Eu sou uma bagunça. Um quebra cabeça de mil peças abandonado no porão da casa de alguém. Eu sou a sombra do abandono e a luz do meu sorriso é tão falsa quanto as pontas douradas do meu cabelo. Todos os dias eu forço uma alegria que não existe em mim, e eu nunca grito ao mundo as dores que sinto. 

Outro dia criei asas e aprendi a voar, mas as paredes são tão altas... E o temporal sempre me arrasta de volta para o chão. E eu estou aqui. Jogada. Largada. Sozinha.

Eu quero mesmo é trocar de pele, de coração, de alma. Quero parar de sentir, parar de temer. Quero escrever textos felizes, mas o que posso fazer se tudo o que eu vejo é escuridão?

Procurei a felicidade, mas o tempo me deixou tão cega que os meus medos me afogaram em mim mesma. 

Eu me afoguei em mim mesma. Eu transbordei, eu imundei os meus sonhos; a maré me engoliu de uma vez só.

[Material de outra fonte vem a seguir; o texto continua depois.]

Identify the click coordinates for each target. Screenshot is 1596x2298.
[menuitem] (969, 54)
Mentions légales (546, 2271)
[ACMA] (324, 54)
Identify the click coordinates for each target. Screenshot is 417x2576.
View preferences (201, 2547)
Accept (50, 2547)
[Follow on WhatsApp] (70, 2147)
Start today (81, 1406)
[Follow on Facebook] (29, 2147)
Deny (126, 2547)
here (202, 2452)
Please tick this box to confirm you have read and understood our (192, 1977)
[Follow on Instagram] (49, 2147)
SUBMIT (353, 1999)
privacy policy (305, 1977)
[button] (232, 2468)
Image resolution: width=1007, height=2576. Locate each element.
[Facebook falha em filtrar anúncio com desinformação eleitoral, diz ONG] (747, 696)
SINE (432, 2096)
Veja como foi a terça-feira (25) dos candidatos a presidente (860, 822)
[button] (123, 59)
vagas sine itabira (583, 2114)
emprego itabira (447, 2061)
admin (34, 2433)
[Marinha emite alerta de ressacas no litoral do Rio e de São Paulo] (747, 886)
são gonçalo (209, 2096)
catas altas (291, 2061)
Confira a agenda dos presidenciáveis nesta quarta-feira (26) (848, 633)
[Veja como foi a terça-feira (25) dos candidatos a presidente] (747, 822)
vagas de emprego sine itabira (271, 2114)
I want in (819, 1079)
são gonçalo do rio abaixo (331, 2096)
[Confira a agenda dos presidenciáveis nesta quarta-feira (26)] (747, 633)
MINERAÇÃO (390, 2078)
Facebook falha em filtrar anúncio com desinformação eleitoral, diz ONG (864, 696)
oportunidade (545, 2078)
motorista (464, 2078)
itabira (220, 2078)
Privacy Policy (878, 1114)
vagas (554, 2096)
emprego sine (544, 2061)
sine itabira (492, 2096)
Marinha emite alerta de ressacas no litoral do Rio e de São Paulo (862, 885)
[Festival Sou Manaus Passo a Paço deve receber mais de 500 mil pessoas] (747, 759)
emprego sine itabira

Uma vez me disseram "se o mundo não está te dando o que você quer receber, você precisa ver o que está dando para o mundo" mas só eu sei quantas vezes eu mudei de posição pro mundo me enxergar melhor, mas eu continuo encolhida nas sombras.

Eu sei que desisto rápido, mas eu desisto por medo de desistirem de mim. Eu fujo por medo que fujam de mim. E também tenho medo da luz, porque luz demais também cega...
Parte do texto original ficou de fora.